Risque d’incendie : comment la fermeture de six espaces boisés est-elle accueillie à Antibes ?

Le bois du Fort Carré, le bois de la Garoupe, le parc des Semboules (hors aires de jeux), le domaine de Pimeau, le parc Albany à Juan-les-Pins, ainsi que les jardins de la Villa Eilenroc, ont tous fermé leurs portes jusqu’à la rentrée.

Face à cette mesure drastique, la majorité des promeneurs oscille entre résignation et soutien affirmé. Pour une habitante croisée sur place, la décision est inévitable face aux comportements irresponsables.

« Nous comprenons totalement » accepte un couple venu d’Aix-en-Provence, où les départs de feu sont très fréquents : « À cause de fumeurs inciviques qui jettent leurs mégots n’importe où, il faut en arriver là. C’est une minorité, mais le geste d’un seul individu peut avoir des conséquences dramatiques. »

Huit massifs forestiers seront totalement fermés au public et aux professionnels ce jeudi 6 août dans le Var.

Le risque est d’autant plus vif que la situation nationale reste critique : cet été, près de 115 000 hectares sont déjà partis en fumée en France, et 27 départs de feux de forêt ont été recensés dans le seul département des Alpes-Maritimes.

« Où sont les gardes forestiers ? »

Pour d’autres riverains, l’agacement prédomine face au manque de sanctions. « Où sont les gardes forestiers ? », s’interroge un Antibois remonté.

Tout en approuvant la fermeture, il réclame des contrôles renforcés et des peines plus lourdes contre les imprudents : « Les autorités ont retrouvé des restes de barbecue ici même, au bois de la Garoupe. Il faudrait installer des caméras ! »

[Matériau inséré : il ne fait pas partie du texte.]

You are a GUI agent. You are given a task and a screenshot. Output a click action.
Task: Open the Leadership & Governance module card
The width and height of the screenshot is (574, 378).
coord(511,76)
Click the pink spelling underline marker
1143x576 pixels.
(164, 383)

Sur son site, la mairie se veut rassurante et rappelle que les 600 hectares de forêts de la commune font l’objet d’une surveillance continue grâce à la mobilisation des réservistes du Comité communal des feux de forêts (CCFF).

Signalisation : un manque de cohérence sur le terrain

Sur le terrain, la mise en application se heurte toutefois à quelques failles. Sur certains itinéraires, il n’est pas rare de croiser des randonneurs ignorant totalement la restriction.

Si le chemin du Calvaire est parfaitement bloqué par une barrière et un ruban de signalisation, l’accès opposé, situé chemin de l’Hermitage, est quant à lui resté grand ouvert.

De quoi semer la confusion chez les visiteurs : « La barrière était ouverte, nous ne pouvions absolument pas savoir que l’accès était interdit », glisse, surpris, un touriste parisien.

Un peu plus loin, au pied des grilles verrouillées de la Villa Eilenroc, un groupe de touristes japonais doit, lui aussi, revoir son itinéraire au dernier moment. Sans perdre le sourire, ils gardent le moral : « Ce n’est pas grave, nous irons nous baigner dans la baie des Milliardaires ! ».